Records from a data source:
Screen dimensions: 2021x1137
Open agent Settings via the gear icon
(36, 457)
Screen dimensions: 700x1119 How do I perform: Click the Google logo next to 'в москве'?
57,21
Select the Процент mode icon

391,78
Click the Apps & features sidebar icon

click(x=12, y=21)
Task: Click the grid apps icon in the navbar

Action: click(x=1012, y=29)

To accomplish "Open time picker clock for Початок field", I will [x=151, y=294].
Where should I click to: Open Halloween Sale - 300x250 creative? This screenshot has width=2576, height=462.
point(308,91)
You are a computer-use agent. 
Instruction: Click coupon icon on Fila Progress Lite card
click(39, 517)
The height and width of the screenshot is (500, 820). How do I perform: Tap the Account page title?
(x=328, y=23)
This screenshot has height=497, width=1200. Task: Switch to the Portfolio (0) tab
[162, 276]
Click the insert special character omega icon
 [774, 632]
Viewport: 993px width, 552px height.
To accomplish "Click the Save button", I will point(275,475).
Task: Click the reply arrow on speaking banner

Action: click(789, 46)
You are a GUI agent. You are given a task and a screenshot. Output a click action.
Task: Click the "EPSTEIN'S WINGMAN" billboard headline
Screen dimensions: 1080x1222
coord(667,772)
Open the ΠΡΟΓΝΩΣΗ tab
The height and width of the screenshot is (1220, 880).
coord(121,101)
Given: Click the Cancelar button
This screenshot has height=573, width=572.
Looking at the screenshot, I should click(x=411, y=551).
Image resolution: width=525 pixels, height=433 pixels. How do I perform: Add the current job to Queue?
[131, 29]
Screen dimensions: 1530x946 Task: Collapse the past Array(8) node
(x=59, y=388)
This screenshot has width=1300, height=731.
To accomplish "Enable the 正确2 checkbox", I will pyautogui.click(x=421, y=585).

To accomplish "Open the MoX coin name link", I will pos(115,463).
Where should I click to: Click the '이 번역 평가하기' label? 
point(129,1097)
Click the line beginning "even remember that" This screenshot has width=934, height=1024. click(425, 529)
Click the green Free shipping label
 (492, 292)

BRIEF –
From the data above, copy each line that holds "will".

YOUR SOLUTION –
To accomplish "Open time picker clock for Початок field", I will [x=151, y=294].
To accomplish "Click the Save button", I will point(275,475).
To accomplish "Enable the 正确2 checkbox", I will pyautogui.click(x=421, y=585).
To accomplish "Open the MoX coin name link", I will pos(115,463).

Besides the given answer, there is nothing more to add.